[Dataset items]
▶

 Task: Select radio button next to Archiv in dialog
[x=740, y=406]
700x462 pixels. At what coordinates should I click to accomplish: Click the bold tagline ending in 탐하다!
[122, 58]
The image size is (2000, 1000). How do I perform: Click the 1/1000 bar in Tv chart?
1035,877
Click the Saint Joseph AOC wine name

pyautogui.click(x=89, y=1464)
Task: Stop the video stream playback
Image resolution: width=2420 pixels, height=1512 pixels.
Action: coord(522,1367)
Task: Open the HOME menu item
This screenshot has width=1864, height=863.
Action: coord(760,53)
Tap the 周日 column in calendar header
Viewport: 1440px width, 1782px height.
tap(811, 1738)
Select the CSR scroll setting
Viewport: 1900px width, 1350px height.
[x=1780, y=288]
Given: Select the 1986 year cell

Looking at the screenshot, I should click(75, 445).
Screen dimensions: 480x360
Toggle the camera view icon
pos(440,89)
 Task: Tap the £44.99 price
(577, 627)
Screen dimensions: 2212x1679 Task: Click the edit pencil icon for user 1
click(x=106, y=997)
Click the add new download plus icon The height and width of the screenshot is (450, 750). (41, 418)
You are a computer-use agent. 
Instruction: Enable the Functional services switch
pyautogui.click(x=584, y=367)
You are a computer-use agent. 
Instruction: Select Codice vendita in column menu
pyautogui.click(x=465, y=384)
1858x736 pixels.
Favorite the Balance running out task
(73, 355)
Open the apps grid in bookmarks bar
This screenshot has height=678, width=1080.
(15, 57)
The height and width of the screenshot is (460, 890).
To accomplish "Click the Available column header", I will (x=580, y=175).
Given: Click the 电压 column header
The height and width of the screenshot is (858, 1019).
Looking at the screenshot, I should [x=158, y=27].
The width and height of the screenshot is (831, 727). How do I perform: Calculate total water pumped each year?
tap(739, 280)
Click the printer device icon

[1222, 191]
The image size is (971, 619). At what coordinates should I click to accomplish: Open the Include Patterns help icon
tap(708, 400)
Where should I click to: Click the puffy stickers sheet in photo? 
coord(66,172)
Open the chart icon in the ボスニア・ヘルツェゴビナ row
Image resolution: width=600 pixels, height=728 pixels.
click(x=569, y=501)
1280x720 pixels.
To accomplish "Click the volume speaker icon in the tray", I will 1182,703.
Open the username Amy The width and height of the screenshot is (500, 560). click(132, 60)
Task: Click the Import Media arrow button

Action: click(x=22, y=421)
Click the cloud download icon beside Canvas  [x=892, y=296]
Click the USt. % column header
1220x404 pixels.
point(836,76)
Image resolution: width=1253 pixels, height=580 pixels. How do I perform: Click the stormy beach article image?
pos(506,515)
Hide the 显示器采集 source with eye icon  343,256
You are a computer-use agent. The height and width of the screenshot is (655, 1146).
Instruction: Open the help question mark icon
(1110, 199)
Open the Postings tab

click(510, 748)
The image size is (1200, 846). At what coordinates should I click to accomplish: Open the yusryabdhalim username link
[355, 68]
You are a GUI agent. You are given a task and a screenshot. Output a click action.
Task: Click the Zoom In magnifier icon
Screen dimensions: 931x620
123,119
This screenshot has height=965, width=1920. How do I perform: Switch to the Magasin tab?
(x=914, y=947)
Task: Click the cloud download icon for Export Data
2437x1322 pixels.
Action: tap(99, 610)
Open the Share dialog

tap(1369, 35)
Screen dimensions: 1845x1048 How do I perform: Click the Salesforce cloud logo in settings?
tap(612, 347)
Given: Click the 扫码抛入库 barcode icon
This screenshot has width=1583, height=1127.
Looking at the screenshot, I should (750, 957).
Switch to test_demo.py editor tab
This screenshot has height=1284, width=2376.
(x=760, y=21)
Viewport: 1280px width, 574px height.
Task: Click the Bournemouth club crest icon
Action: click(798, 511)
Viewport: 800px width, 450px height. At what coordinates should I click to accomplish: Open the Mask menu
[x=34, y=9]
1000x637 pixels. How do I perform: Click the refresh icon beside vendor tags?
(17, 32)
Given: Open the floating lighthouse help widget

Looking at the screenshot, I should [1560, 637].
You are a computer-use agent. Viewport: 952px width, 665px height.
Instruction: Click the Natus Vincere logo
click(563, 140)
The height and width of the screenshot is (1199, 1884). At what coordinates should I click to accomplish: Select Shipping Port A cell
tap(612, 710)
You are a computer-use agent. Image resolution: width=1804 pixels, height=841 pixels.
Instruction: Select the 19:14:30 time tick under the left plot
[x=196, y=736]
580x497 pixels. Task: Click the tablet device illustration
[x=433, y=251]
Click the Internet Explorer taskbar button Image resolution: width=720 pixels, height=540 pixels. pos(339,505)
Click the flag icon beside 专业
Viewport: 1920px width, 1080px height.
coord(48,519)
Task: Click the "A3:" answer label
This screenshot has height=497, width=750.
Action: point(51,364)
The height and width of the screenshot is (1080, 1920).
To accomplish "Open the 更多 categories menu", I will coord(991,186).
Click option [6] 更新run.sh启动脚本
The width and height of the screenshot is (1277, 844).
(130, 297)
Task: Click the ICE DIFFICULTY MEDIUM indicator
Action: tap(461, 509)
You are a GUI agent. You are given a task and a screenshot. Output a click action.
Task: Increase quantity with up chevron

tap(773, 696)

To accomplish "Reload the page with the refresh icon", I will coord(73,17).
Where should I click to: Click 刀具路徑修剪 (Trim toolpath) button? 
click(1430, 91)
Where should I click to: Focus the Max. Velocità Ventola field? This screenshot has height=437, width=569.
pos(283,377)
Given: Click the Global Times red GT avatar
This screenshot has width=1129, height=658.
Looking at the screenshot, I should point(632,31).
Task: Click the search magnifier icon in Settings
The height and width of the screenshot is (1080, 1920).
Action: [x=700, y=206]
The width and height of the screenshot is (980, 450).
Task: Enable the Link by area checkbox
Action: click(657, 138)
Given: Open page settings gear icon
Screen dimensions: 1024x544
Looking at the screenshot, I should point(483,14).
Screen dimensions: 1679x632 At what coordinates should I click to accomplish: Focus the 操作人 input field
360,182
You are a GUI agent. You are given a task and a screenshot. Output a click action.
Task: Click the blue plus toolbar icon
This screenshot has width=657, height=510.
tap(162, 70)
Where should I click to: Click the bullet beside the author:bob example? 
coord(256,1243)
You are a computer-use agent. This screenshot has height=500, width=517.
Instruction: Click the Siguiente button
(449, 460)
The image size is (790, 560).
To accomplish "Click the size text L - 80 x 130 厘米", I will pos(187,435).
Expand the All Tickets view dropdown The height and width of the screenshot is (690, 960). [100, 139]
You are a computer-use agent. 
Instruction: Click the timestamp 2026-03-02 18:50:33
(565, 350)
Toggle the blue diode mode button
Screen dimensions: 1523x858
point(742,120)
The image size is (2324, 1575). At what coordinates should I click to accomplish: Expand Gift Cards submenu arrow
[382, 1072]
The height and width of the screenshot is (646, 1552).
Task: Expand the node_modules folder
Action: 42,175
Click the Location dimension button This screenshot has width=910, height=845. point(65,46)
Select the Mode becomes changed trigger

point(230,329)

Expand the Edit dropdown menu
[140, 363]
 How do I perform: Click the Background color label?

◀

_What needs to be done_.
Substitute "Screen size" for "Screen dimensions" throughout the listing above and write it out again with nothing else changed.

_Complete output_.
 Task: Select radio button next to Archiv in dialog
[x=740, y=406]
700x462 pixels. At what coordinates should I click to accomplish: Click the bold tagline ending in 탐하다!
[122, 58]
The image size is (2000, 1000). How do I perform: Click the 1/1000 bar in Tv chart?
1035,877
Click the Saint Joseph AOC wine name

pyautogui.click(x=89, y=1464)
Task: Stop the video stream playback
Image resolution: width=2420 pixels, height=1512 pixels.
Action: coord(522,1367)
Task: Open the HOME menu item
This screenshot has width=1864, height=863.
Action: coord(760,53)
Tap the 周日 column in calendar header
Viewport: 1440px width, 1782px height.
tap(811, 1738)
Select the CSR scroll setting
Viewport: 1900px width, 1350px height.
[x=1780, y=288]
Given: Select the 1986 year cell

Looking at the screenshot, I should click(75, 445).
Screen size: 480x360
Toggle the camera view icon
pos(440,89)
 Task: Tap the £44.99 price
(577, 627)
Screen size: 2212x1679 Task: Click the edit pencil icon for user 1
click(x=106, y=997)
Click the add new download plus icon The height and width of the screenshot is (450, 750). (41, 418)
You are a computer-use agent. 
Instruction: Enable the Functional services switch
pyautogui.click(x=584, y=367)
You are a computer-use agent. 
Instruction: Select Codice vendita in column menu
pyautogui.click(x=465, y=384)
1858x736 pixels.
Favorite the Balance running out task
(73, 355)
Open the apps grid in bookmarks bar
This screenshot has height=678, width=1080.
(15, 57)
The height and width of the screenshot is (460, 890).
To accomplish "Click the Available column header", I will (x=580, y=175).
Given: Click the 电压 column header
The height and width of the screenshot is (858, 1019).
Looking at the screenshot, I should [x=158, y=27].
The width and height of the screenshot is (831, 727). How do I perform: Calculate total water pumped each year?
tap(739, 280)
Click the printer device icon

[1222, 191]
The image size is (971, 619). At what coordinates should I click to accomplish: Open the Include Patterns help icon
tap(708, 400)
Where should I click to: Click the puffy stickers sheet in photo? 
coord(66,172)
Open the chart icon in the ボスニア・ヘルツェゴビナ row
Image resolution: width=600 pixels, height=728 pixels.
click(x=569, y=501)
1280x720 pixels.
To accomplish "Click the volume speaker icon in the tray", I will 1182,703.
Open the username Amy The width and height of the screenshot is (500, 560). click(132, 60)
Task: Click the Import Media arrow button

Action: click(x=22, y=421)
Click the cloud download icon beside Canvas  [x=892, y=296]
Click the USt. % column header
1220x404 pixels.
point(836,76)
Image resolution: width=1253 pixels, height=580 pixels. How do I perform: Click the stormy beach article image?
pos(506,515)
Hide the 显示器采集 source with eye icon  343,256
You are a computer-use agent. The height and width of the screenshot is (655, 1146).
Instruction: Open the help question mark icon
(1110, 199)
Open the Postings tab

click(510, 748)
The image size is (1200, 846). At what coordinates should I click to accomplish: Open the yusryabdhalim username link
[355, 68]
You are a GUI agent. You are given a task and a screenshot. Output a click action.
Task: Click the Zoom In magnifier icon
Screen size: 931x620
123,119
This screenshot has height=965, width=1920. How do I perform: Switch to the Magasin tab?
(x=914, y=947)
Task: Click the cloud download icon for Export Data
2437x1322 pixels.
Action: tap(99, 610)
Open the Share dialog

tap(1369, 35)
Screen size: 1845x1048 How do I perform: Click the Salesforce cloud logo in settings?
tap(612, 347)
Given: Click the 扫码抛入库 barcode icon
This screenshot has width=1583, height=1127.
Looking at the screenshot, I should (750, 957).
Switch to test_demo.py editor tab
This screenshot has height=1284, width=2376.
(x=760, y=21)
Viewport: 1280px width, 574px height.
Task: Click the Bournemouth club crest icon
Action: click(798, 511)
Viewport: 800px width, 450px height. At what coordinates should I click to accomplish: Open the Mask menu
[x=34, y=9]
1000x637 pixels. How do I perform: Click the refresh icon beside vendor tags?
(17, 32)
Given: Open the floating lighthouse help widget

Looking at the screenshot, I should [1560, 637].
You are a computer-use agent. Viewport: 952px width, 665px height.
Instruction: Click the Natus Vincere logo
click(563, 140)
The height and width of the screenshot is (1199, 1884). At what coordinates should I click to accomplish: Select Shipping Port A cell
tap(612, 710)
You are a computer-use agent. Image resolution: width=1804 pixels, height=841 pixels.
Instruction: Select the 19:14:30 time tick under the left plot
[x=196, y=736]
580x497 pixels. Task: Click the tablet device illustration
[x=433, y=251]
Click the Internet Explorer taskbar button Image resolution: width=720 pixels, height=540 pixels. pos(339,505)
Click the flag icon beside 专业
Viewport: 1920px width, 1080px height.
coord(48,519)
Task: Click the "A3:" answer label
This screenshot has height=497, width=750.
Action: point(51,364)
The height and width of the screenshot is (1080, 1920).
To accomplish "Open the 更多 categories menu", I will coord(991,186).
Click option [6] 更新run.sh启动脚本
The width and height of the screenshot is (1277, 844).
(130, 297)
Task: Click the ICE DIFFICULTY MEDIUM indicator
Action: tap(461, 509)
You are a GUI agent. You are given a task and a screenshot. Output a click action.
Task: Increase quantity with up chevron

tap(773, 696)

To accomplish "Reload the page with the refresh icon", I will coord(73,17).
Where should I click to: Click 刀具路徑修剪 (Trim toolpath) button? 
click(1430, 91)
Where should I click to: Focus the Max. Velocità Ventola field? This screenshot has height=437, width=569.
pos(283,377)
Given: Click the Global Times red GT avatar
This screenshot has width=1129, height=658.
Looking at the screenshot, I should point(632,31).
Task: Click the search magnifier icon in Settings
The height and width of the screenshot is (1080, 1920).
Action: [x=700, y=206]
The width and height of the screenshot is (980, 450).
Task: Enable the Link by area checkbox
Action: click(657, 138)
Given: Open page settings gear icon
Screen size: 1024x544
Looking at the screenshot, I should point(483,14).
Screen size: 1679x632 At what coordinates should I click to accomplish: Focus the 操作人 input field
360,182
You are a GUI agent. You are given a task and a screenshot. Output a click action.
Task: Click the blue plus toolbar icon
This screenshot has width=657, height=510.
tap(162, 70)
Where should I click to: Click the bullet beside the author:bob example? 
coord(256,1243)
You are a computer-use agent. This screenshot has height=500, width=517.
Instruction: Click the Siguiente button
(449, 460)
The image size is (790, 560).
To accomplish "Click the size text L - 80 x 130 厘米", I will pos(187,435).
Expand the All Tickets view dropdown The height and width of the screenshot is (690, 960). [100, 139]
You are a computer-use agent. 
Instruction: Click the timestamp 2026-03-02 18:50:33
(565, 350)
Toggle the blue diode mode button
Screen size: 1523x858
point(742,120)
The image size is (2324, 1575). At what coordinates should I click to accomplish: Expand Gift Cards submenu arrow
[382, 1072]
The height and width of the screenshot is (646, 1552).
Task: Expand the node_modules folder
Action: 42,175
Click the Location dimension button This screenshot has width=910, height=845. point(65,46)
Select the Mode becomes changed trigger

point(230,329)

Expand the Edit dropdown menu
[140, 363]
 How do I perform: Click the Background color label?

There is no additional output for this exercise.